Of late, tax collections are soaring. Undoubtedly. GST collections have only shown an upward trend post-COVID. And the trajectory will likely continue in that direction if there an income tax relief in the Budget of 2025. Income tax relief generally increases cash in hand for taxpayers which in turn will likely spur consumption and generate revenue via GST. So, a further bump in GST collections means a chance to spin the success story of Indian tax policy, including but specifically of GST. But numbers should never be enough. 

To use an analogy: as a tax lawyer, receiving client fee is crucial. Even necessary. But fee cannot be the only barometer of success, no matter how tempting it is to equate money with success.    

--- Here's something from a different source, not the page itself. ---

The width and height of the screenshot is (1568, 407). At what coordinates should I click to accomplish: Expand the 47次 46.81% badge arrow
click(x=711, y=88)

If numbers were the ‘be all and end all’, equalization levy was a roaring success and angel tax mopped up some revenue as well. Former is being phased out and latter was abolished via the Budget of 2024-25. Ending the life of both taxes should not be a cause for celebration if numbers are the only touchstone on which success of taxes is to be judged.  

Numbers reveal a story and hide another one. It is upto us what we make of them. If the no. of people filing income tax returns has increased, it is worth applauding. Not so, if they are only filing returns and not paying any effective income tax. Reducing corporate tax rates was supposed to be an incentive for spurring investments, but reduced corporate tax collections since the rate reductions may tell a different story. Ever increasing GST collections may reveal success, but if the burden of GST is primarily being borne by low earning groups, it calls into question the fairness of such a tax. And as much as tax lawyers believe that questions of fairness, justice, and equity are outside their realm, they stare us back in the face every now and then. We may choose to ‘hide’ behind the ‘logic’ and ‘coldness’ of statutory provisions, it won’t change the reality. And neither can we deny how Indian tax policy is increasingly being shaped without a meaningful contribution from tax lawyers.